The biggest proceeds-of-crime forfeiture in B.C. history won't go through without a fight.
Roy Sundstrom, 59, is appealing the forfeiture decision handed down in Sechelt provincial court on July 28 ordering him to hand over his mortgage-free $600,000 Roberts Creek home to the provincial government. His lawyer, Jay Solomon, said Judge Carol Baird Ellan was legally bound to impose the stiff penalty because of a precedent established in a previous decision from a North Vancouver case.
"The sentencing judge was obligated to follow the court of appeal decision in Craig, and she did so," he said, referring to the defendant in that case, also a first-time grower.
In addition to the forfeiture order, Sundstrom was given a 15-month conditional sentence. He pled guilty to marijuana charges last July, including charges of possession of more than three kilograms of marijuana for the purpose of trafficking and production of a controlled substance, after police raided what they describe as a highly sophisticated marijuana grow operation in his home on Lower Road.
In her reasons for decision, Baird Ellan said if partial forfeiture were an option, she would have considered it in this case, due to sympathetic factors: Sundstrom has no prior criminal record, was co-operative with the police, is nearly 60 and is a prostate cancer survivor.

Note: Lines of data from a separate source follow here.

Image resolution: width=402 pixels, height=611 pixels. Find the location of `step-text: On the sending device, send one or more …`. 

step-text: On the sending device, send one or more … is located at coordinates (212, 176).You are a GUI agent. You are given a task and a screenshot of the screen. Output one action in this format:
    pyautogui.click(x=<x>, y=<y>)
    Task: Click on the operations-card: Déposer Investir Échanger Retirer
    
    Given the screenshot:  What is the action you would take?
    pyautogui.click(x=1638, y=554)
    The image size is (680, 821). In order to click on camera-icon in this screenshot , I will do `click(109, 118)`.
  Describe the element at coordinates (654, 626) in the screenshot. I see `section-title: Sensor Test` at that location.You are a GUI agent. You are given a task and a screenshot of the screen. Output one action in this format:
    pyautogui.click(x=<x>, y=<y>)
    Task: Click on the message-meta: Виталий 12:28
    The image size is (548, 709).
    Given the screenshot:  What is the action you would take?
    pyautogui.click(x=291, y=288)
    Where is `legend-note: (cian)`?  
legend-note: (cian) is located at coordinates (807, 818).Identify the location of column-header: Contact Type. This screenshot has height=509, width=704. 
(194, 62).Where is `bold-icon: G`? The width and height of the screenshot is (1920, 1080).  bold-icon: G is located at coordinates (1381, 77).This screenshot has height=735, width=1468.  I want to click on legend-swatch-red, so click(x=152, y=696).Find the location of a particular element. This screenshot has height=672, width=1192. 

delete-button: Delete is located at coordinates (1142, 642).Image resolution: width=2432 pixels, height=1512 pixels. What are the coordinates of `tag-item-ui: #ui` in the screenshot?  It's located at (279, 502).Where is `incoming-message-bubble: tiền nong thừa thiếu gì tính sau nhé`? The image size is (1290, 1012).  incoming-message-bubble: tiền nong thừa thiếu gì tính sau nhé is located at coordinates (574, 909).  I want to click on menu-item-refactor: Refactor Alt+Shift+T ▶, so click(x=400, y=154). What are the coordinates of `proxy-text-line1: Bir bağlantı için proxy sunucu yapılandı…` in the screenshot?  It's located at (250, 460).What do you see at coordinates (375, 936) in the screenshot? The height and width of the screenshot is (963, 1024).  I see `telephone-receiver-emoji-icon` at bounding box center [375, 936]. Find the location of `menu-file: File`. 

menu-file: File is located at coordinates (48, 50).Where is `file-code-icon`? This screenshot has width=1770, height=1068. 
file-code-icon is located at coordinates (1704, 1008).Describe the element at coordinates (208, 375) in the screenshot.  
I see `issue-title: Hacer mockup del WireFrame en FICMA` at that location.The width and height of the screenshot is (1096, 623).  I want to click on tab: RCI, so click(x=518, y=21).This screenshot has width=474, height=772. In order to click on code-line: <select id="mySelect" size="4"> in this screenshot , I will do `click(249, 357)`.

The majority of forfeited homes come with a mortgage, meaning the province gains less equity than they would from a home that is owned outright, Solomon explained. That's been the case for most of the 30-odd homes forfeited in recent years.
Sundstrom argued in court that he didn't know he faced the possibility of losing his home over a conviction and lobbied for a $75,000 fine instead. But Baird Ellan noted judgements by the provincial Court of Appeal confirm forfeiture means the whole property gets taken.The Craig case from North Vancouver, as well as two other similar cases, one from B.C. and the other from Quebec, will be heard jointly before the Supreme Court of Canada on Nov. 13. Solomon will request Sundstrom's appeal be heard only after the outcome of this decision.
"We're going to apply to be held in abeyance [held over] until the Supreme Court of Canada make their decision," he said. Those three cases involved "significantly lesser property values" and all involve first-time offenders, he said.